At first glance, this subject may appear to be centered upon baptism. However, upon reflection, it also hinges upon one’s theology of church membership. Is it required for an individual to be baptized in order to become a church member? Traditionally, Baptists have answered yes. In fact, the Baptist Faith and Message 2000 defines baptism as “prerequisite” to the privilege of church membership. Typically, there are three methods of joining a Southern Baptist Church. First, a person can join by baptism after a profession of faith. Second, a person can join by letter to transfer their membership from another Southern Baptist Church. Third, a person can join by statement if they have already been saved and immersed in a church “of like faith and order” even if it was not a Southern Baptist Church. In each case, the foundation for church membership is that, at a certain time and place, one professed faith in Jesus and was immersed as a believer. We have always shared a common baptism.
Until now, there has never been a “sprinkling” option for Southern Baptist Church membership.

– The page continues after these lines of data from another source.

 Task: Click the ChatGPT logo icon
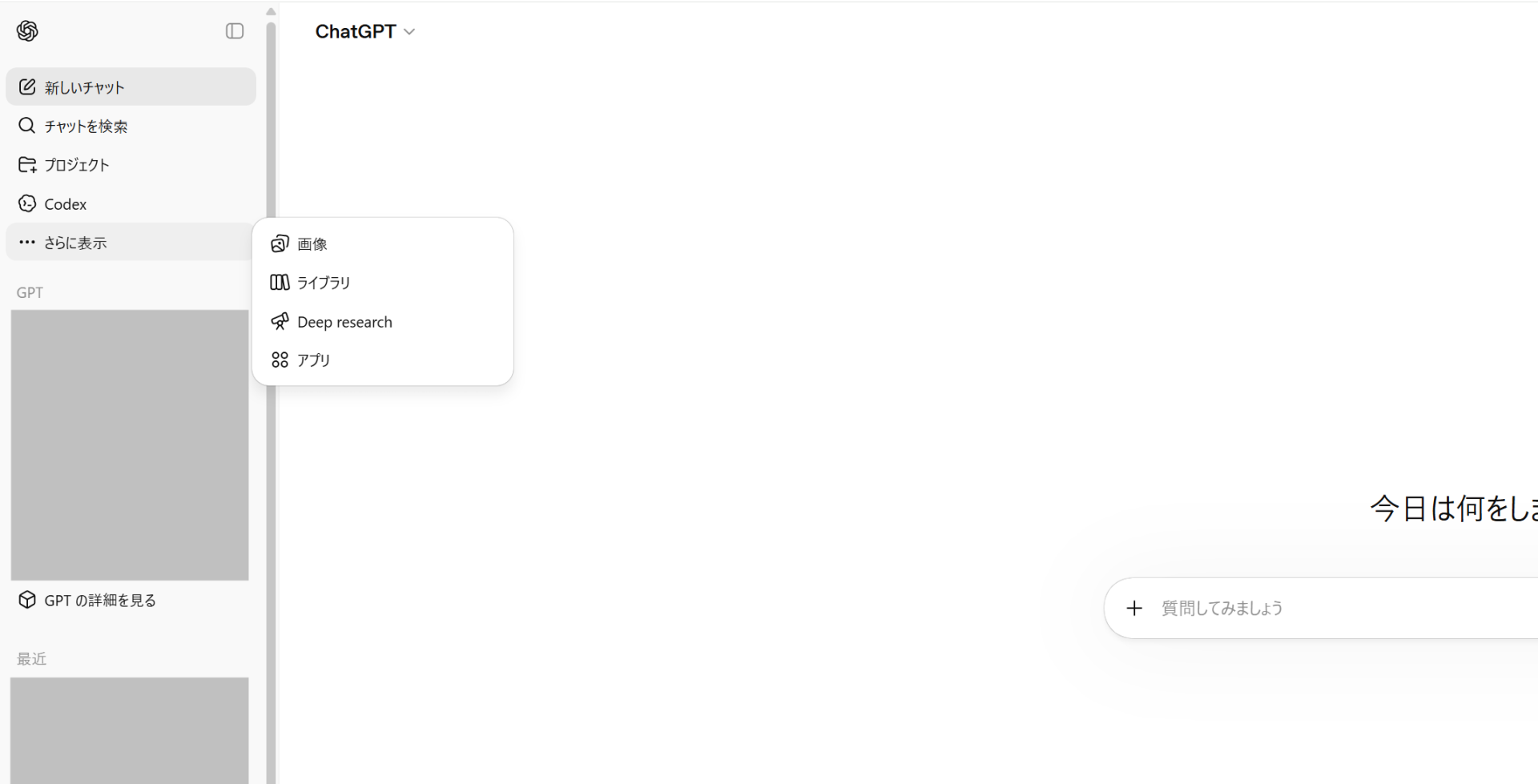[27, 31]
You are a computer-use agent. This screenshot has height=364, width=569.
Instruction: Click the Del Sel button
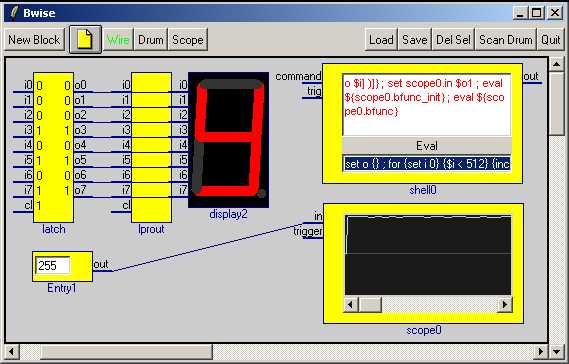453,40
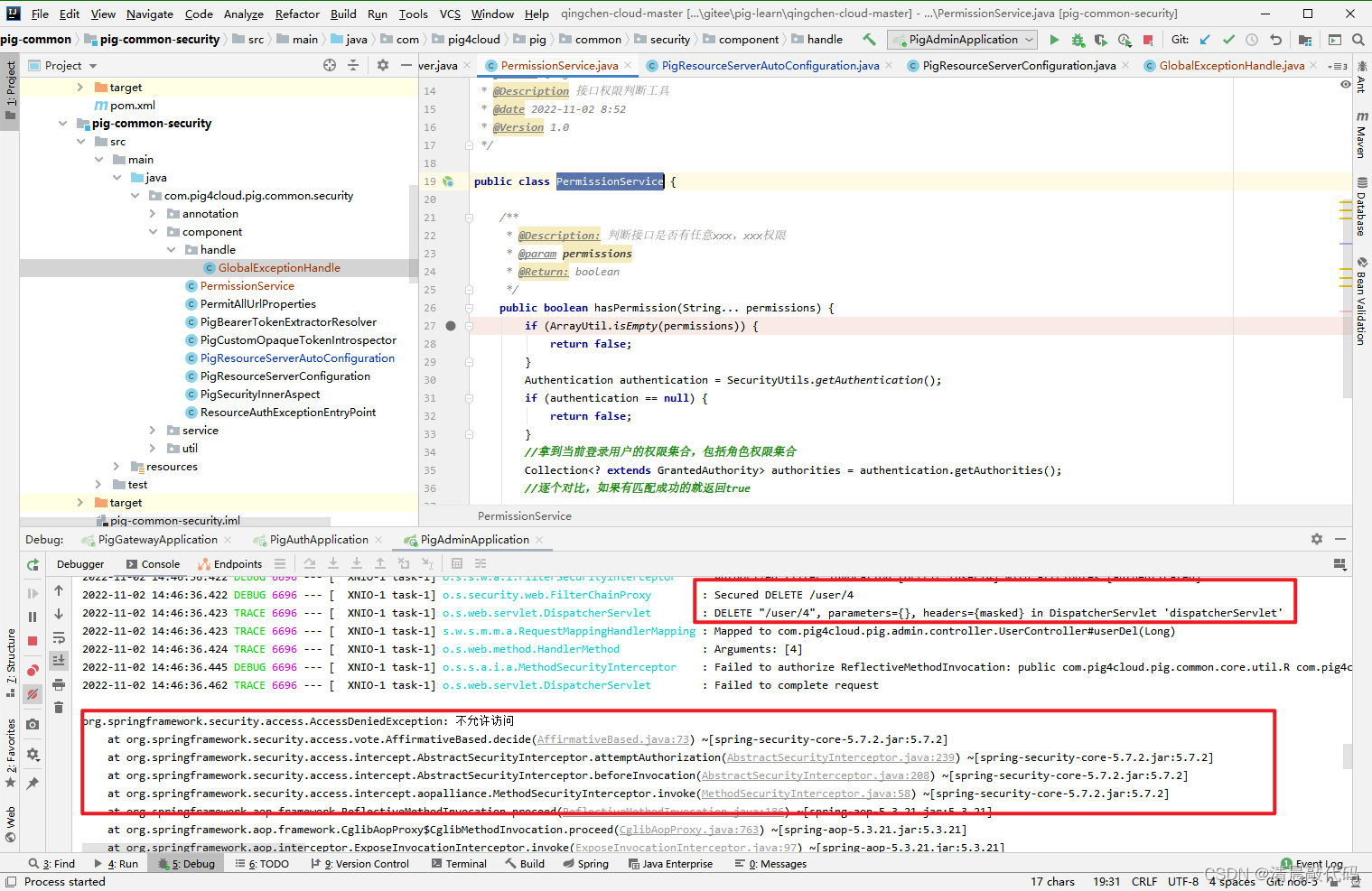Clear the console with the trash icon
This screenshot has width=1372, height=891.
point(59,707)
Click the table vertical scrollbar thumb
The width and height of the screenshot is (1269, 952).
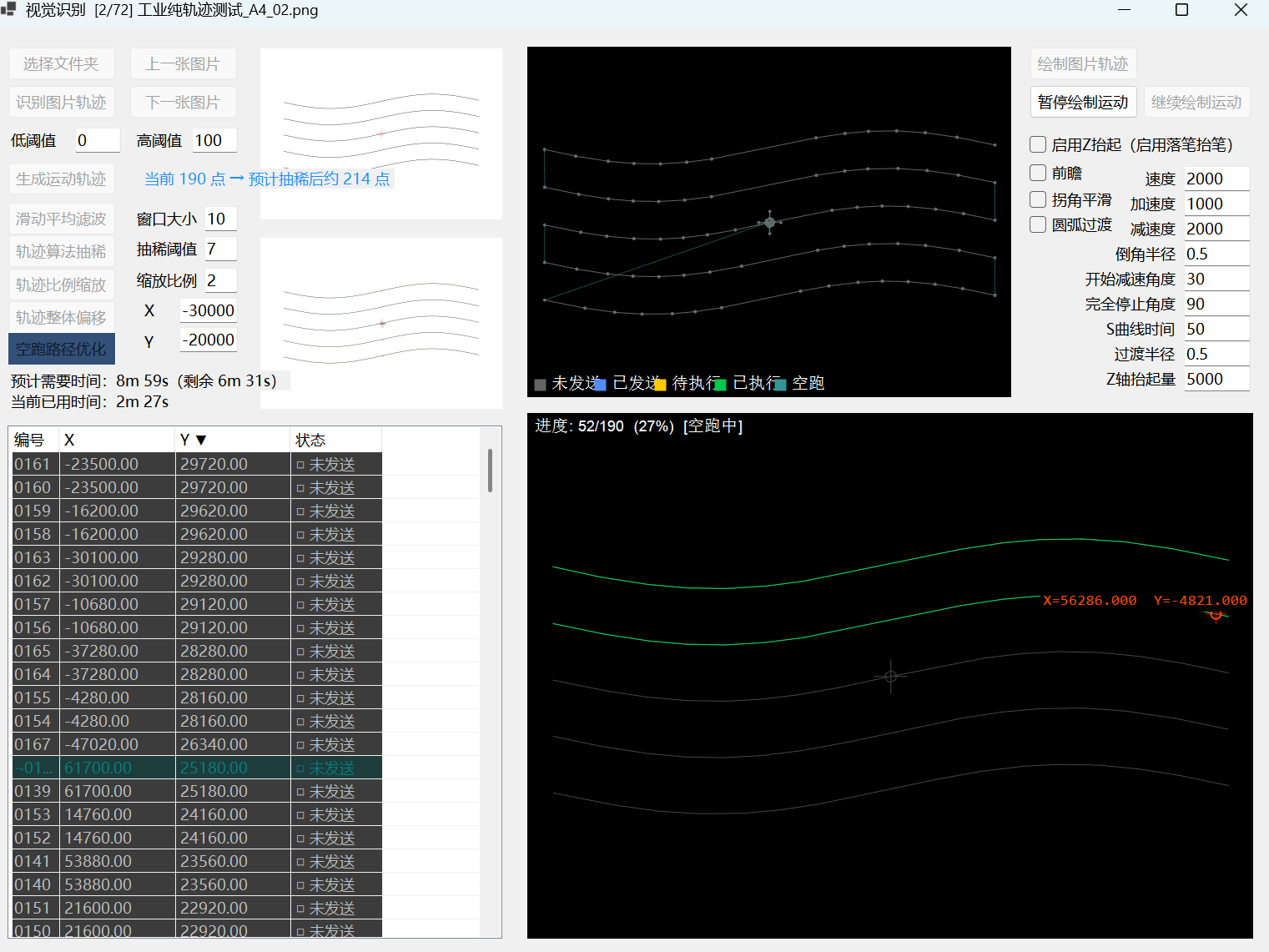click(490, 471)
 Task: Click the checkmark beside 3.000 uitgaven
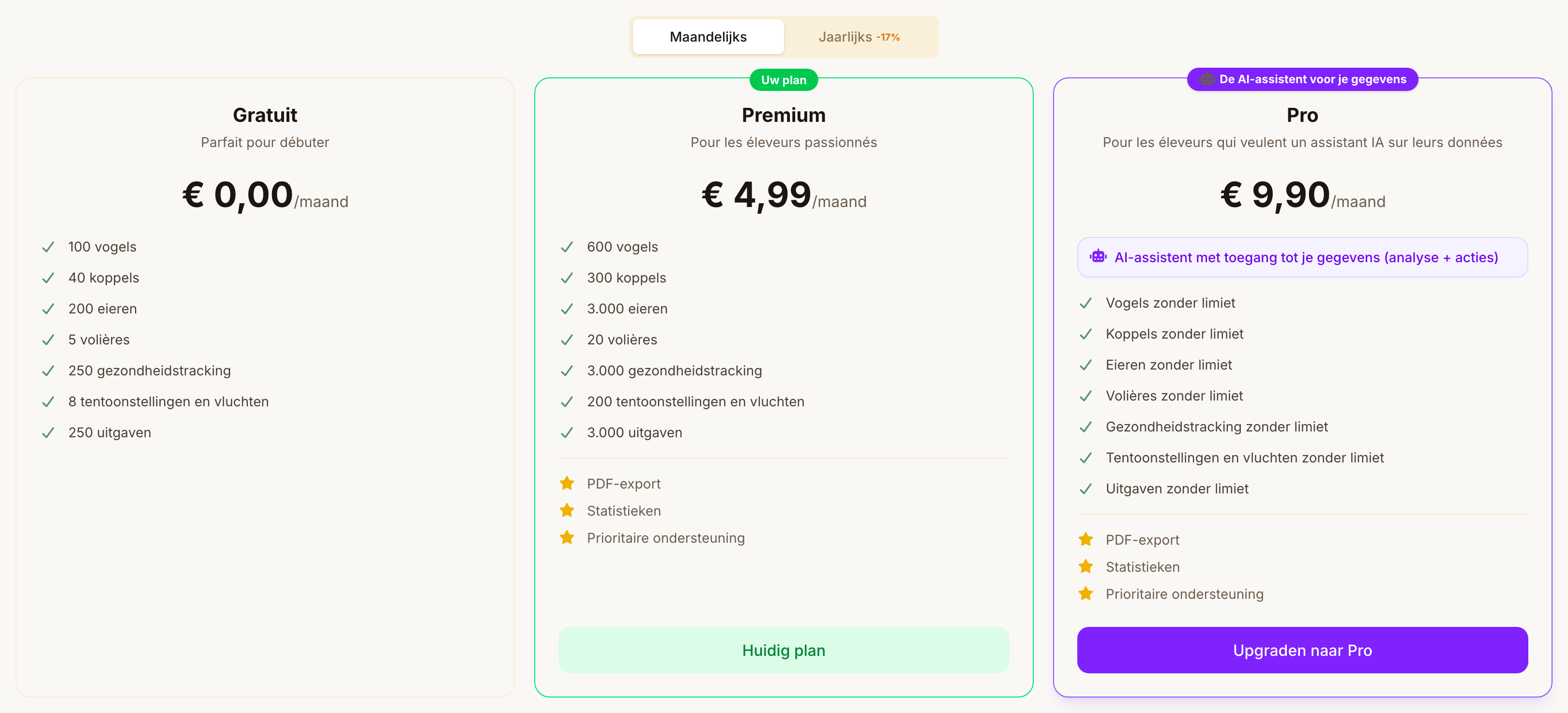click(567, 432)
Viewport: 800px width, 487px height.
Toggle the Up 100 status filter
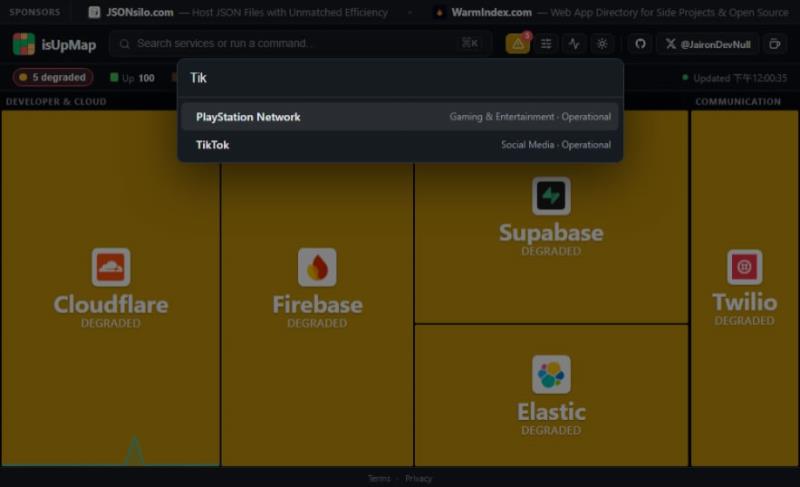pyautogui.click(x=132, y=78)
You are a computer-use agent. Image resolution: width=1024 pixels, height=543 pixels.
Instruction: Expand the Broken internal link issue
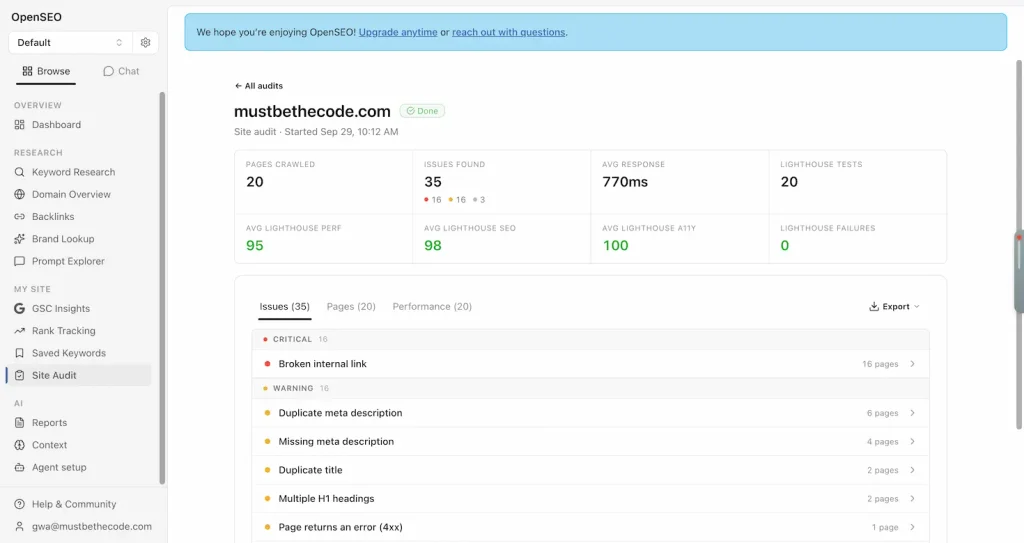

We have never before created a class of sprinkled Southern Baptists. The argument in favor of a totally immersed denomination consists of two parts. First, baptism is prerequisite for church membership. Second, there is no scriptural mode of believer’s baptism other than that of immersion.
I believe this is an important topic for Southern Baptists to address. As we discuss this matter, theologians and historians will offer various considerations based upon biblical research and time honored traditions. I will leave such worthy discourse to others. For now, my interest as a pastor is in the existence of certain practical daily implications that are raised by this new existence of sprinkled Southern Baptists.
Because there are some doubting Thomases out there who will not believe in the existence of something they cannot see and feel, I fully anticipate the question: “Which churches and ministers are accepting as members candidates who have merely been sprinkled?” After weighing this matter on the scale against an equal concern not to embarrass anyone, I have decided not to call them out by name in this essay. My aim is thereby to depersonalize the issue. After all, the names and the churches should not matter. It is the issue itself that deserves our consideration.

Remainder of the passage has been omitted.